Limitations of Technology Blockade
However, the technology blockade strategy faces fundamental challenges. China is effectively bypassing hardware limitations through innovative pathways such as distributed computing, knowledge distillation, and open-source strategies. As one analyst noted, “Necessity is the mother of invention” – US sanctions have actually stimulated Chinese technological innovation.
Uncertainty in Long-term Competition
US intelligence reports indicate that China aims to surpass the US in AI by 2030. The Chinese People’s Liberation Army may use large language models to create disinformation, impersonate identities, and facilitate cyberattacks. This strategic competition has transcended the purely technical level, involving national security and global influence contests.

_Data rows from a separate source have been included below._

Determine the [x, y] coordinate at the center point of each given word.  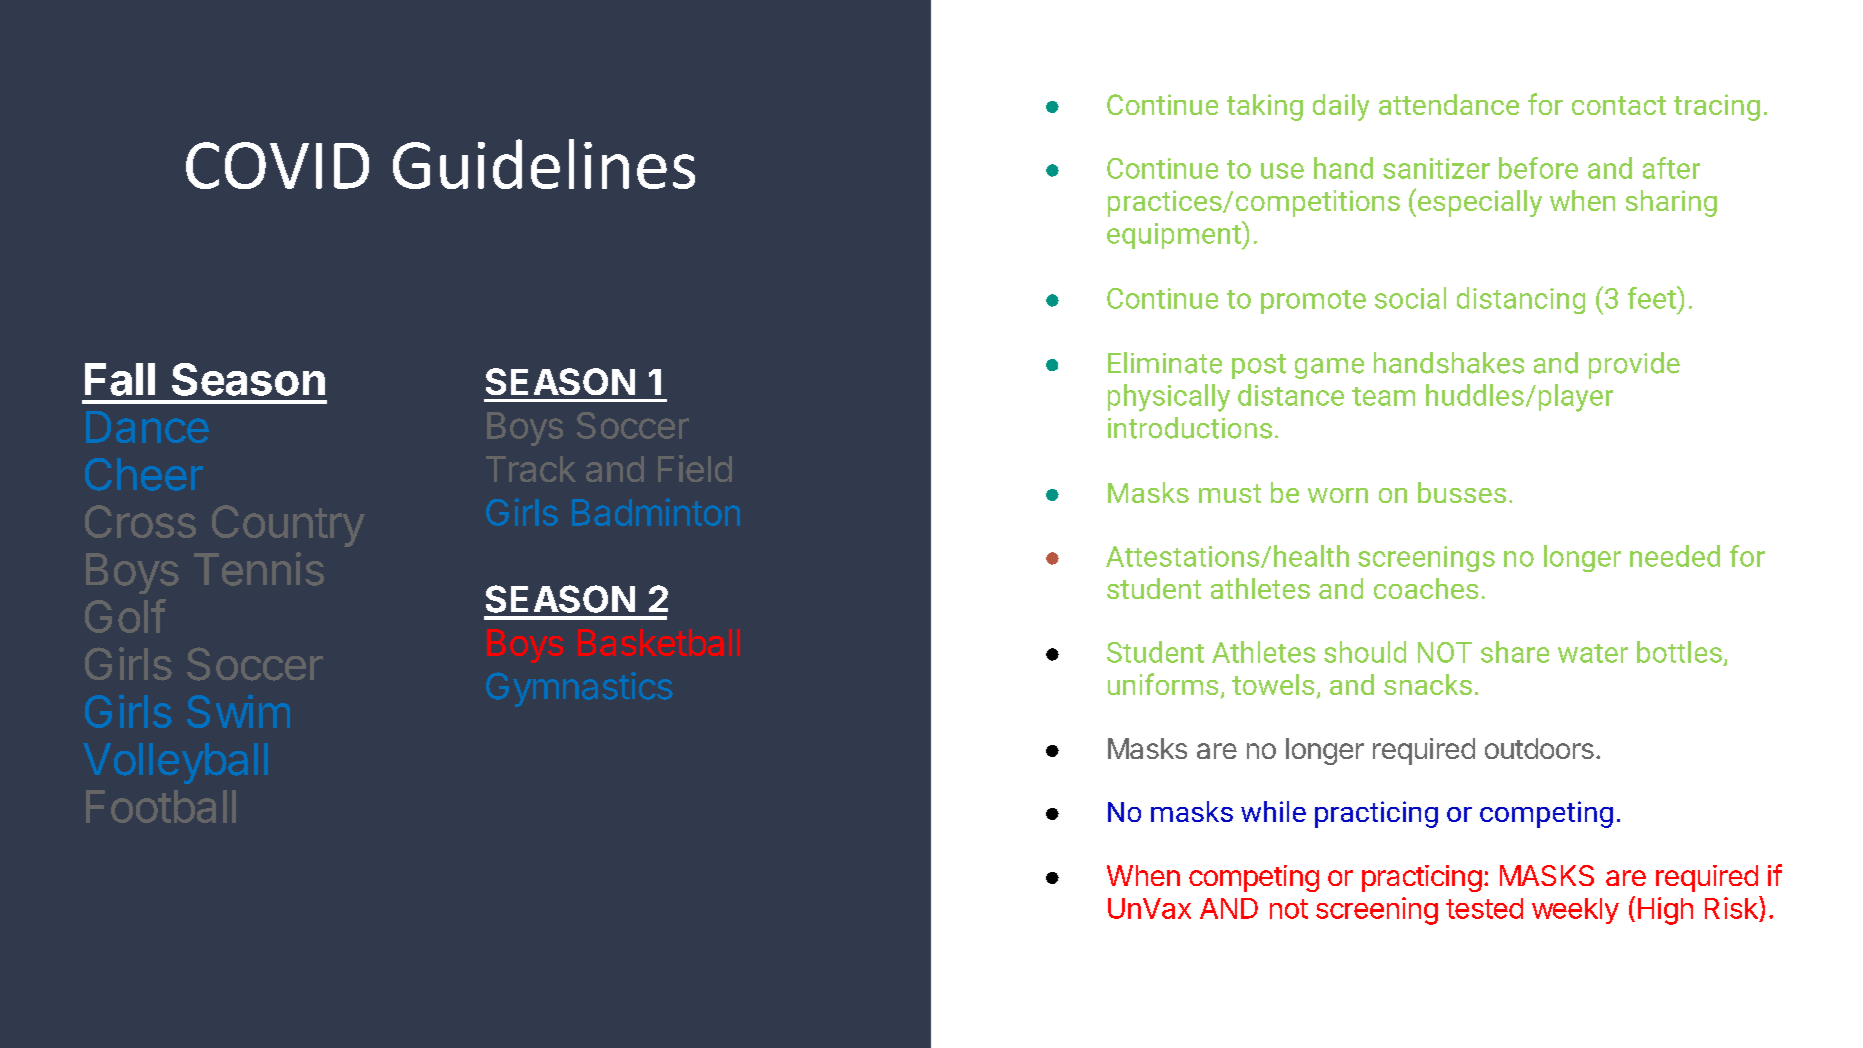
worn [1338, 495]
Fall [120, 379]
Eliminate [1165, 363]
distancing [1521, 300]
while [1273, 811]
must [1230, 493]
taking [1265, 107]
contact [1619, 105]
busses [1462, 492]
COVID [277, 165]
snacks [1428, 684]
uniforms [1163, 684]
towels [1273, 684]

Conclusion: Technology Democratization and Competitive Landscape Reshaping
The US-China AI competition is redefining the rules of global technological development. While the US still maintains advantages in hardware technology, China is building a more democratized and accessible AI ecosystem through talent aggregation, cost innovation, diversified technical routes, and open-source strategies.
The ultimate outcome of this competition will not only determine the two countries’ positions in AI but also influence the direction of global technological development. The game between open-source and proprietary, cost efficiency and technological leadership, hardware limitations and software innovation is shaping a more complex and diverse AI future. The US needs to rethink its technology hegemony strategy, while China’s innovation model also provides new pathways for technological development in other countries.
In this war without gunpowder, technological innovation, talent cultivation, and open cooperation may be more decisive than simple technology blockade in determining the final outcome.